## PROBLEM SET:
• 1. Write out the passage from the article on AFIT's future from "Todd Harrison, a" to "elsewhere, he said.".
• 2. Answer these questions using the article on AFIT's future, marking each answer with the matching letter.
(a) According to Stewart, what is the school's focus?
(b) What organization is Todd Harrison a senior fellow with?
(c) By what means did Harrison share his remarks on AFIT?
• 3. Proceed with the article on AFIT's future, starting right after its final sentence.

## TEXT EXTRACT:
-*-*-

Stewart said he’s not overly concerned about AFIT’s future: The school has a focus on national defense education and classified research that civilian educational institutions can’t equal, he said.

“As long as we continue to deliver value to the Air Force and the Department of Defense I have every reason to believe that we will be around for a long time,” he said.

Todd Harrison, a senior fellow with the Center for Strategic and Budgetary Assessments in Washington, D.C., said military education institutions will get “much more scrutiny” in coming years.

“AFIT is a prime example because there are many other top notch graduate schools that focus on the same degree programs — and many of their names also end in ‘Institute of Technology,’” he wrote in an email. The question is whether service members receive anything unique at military graduate schools versus the cost to attend elsewhere, he said.

-*-*-

## GIVEN DATA:
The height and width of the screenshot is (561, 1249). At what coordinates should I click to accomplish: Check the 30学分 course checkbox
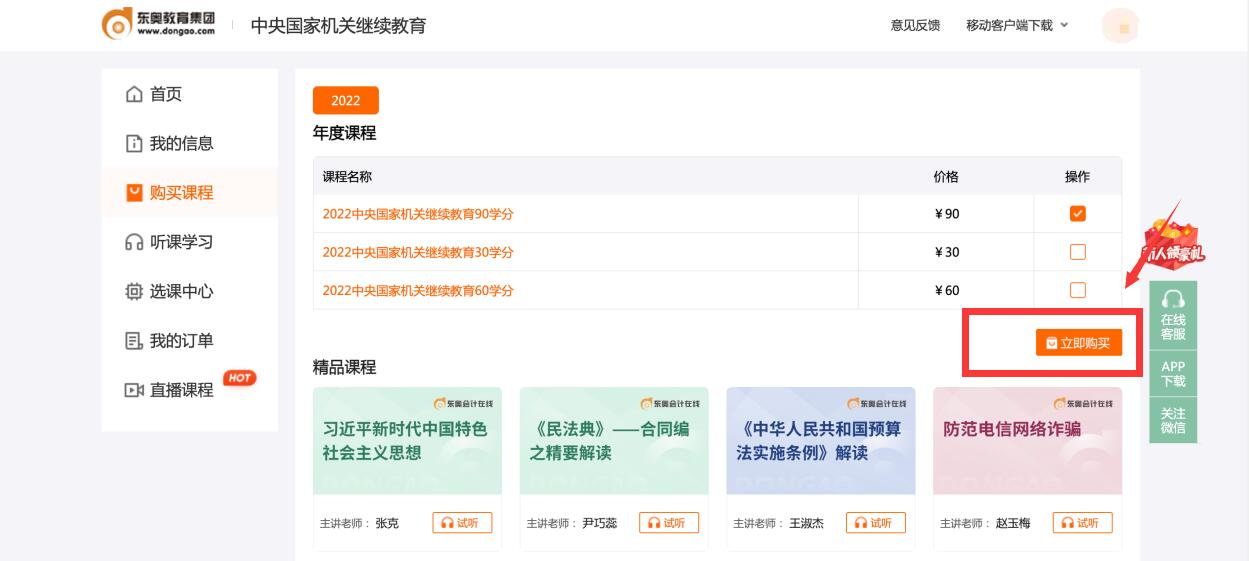[1077, 252]
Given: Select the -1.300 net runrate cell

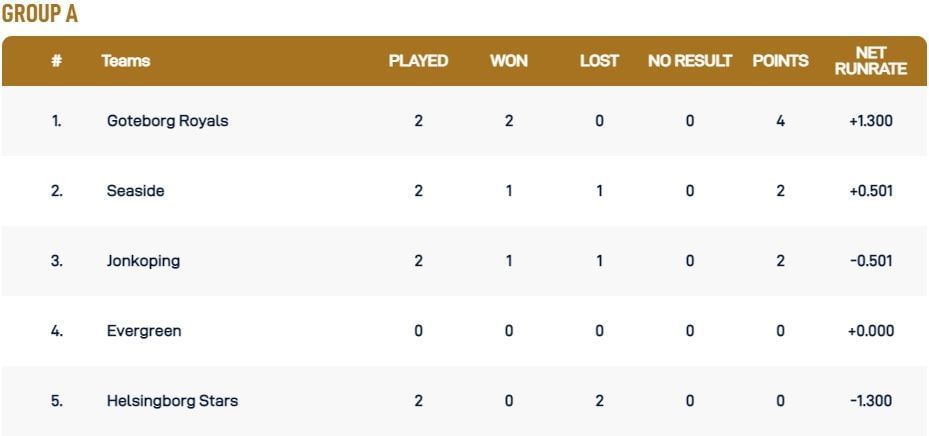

-*-*-

## RESPONSE LIST:
• 1.
Todd Harrison, a senior fellow with the Center for Strategic and Budgetary Assessments in Washington, D.C., said military education institutions will get “much more scrutiny” in coming years.

“AFIT is a prime example because there are many other top notch graduate schools that focus on the same degree programs — and many of their names also end in ‘Institute of Technology,’” he wrote in an email. The question is whether service members receive anything unique at military graduate schools versus the cost to attend elsewhere, he said.

• 2.
(a) National defense education and classified research.
(b) The Center for Strategic and Budgetary Assessments in Washington, D.C.
(c) In an email.

• 3.
“In many cases, the military run schools cost much more per student. That makes them vulnerable to cuts by lawmakers looking for waste and inefficiency in the defense budget,” he wrote.

But school advocates disagree with claims of high costs and point to the importance of AFIT to national security. More than 60 percent of the research, for example, is classified. The school has courses in nuclear weapons, intelligence, cyber warfare and other specialities unique to the military that aren’t replicated elsewhere, Stewart said.

Maj. Robert Wacker, an AFIT weather instructor, said his graduate students are steered to research projects that meet Air Force needs, from predicting lighting strikes at Kennedy Space Center in Florida to the effect of space weather on orbiting satellites.

Air Force Master Sgt. Jason Russi, an AFIT student, designed with the help of a software engineer a 3-D air traffic radar display. An Air Force experiment showed the technology improved air traffic controllers’ situational awareness, Russi said.

With spending cuts impacting travel, AFIT has broadcast more training courses via a school satellite television studio to bases around the world, said Paul Keenan, director of distance learning. He estimated the military has saved $1.5 million in travel expenses.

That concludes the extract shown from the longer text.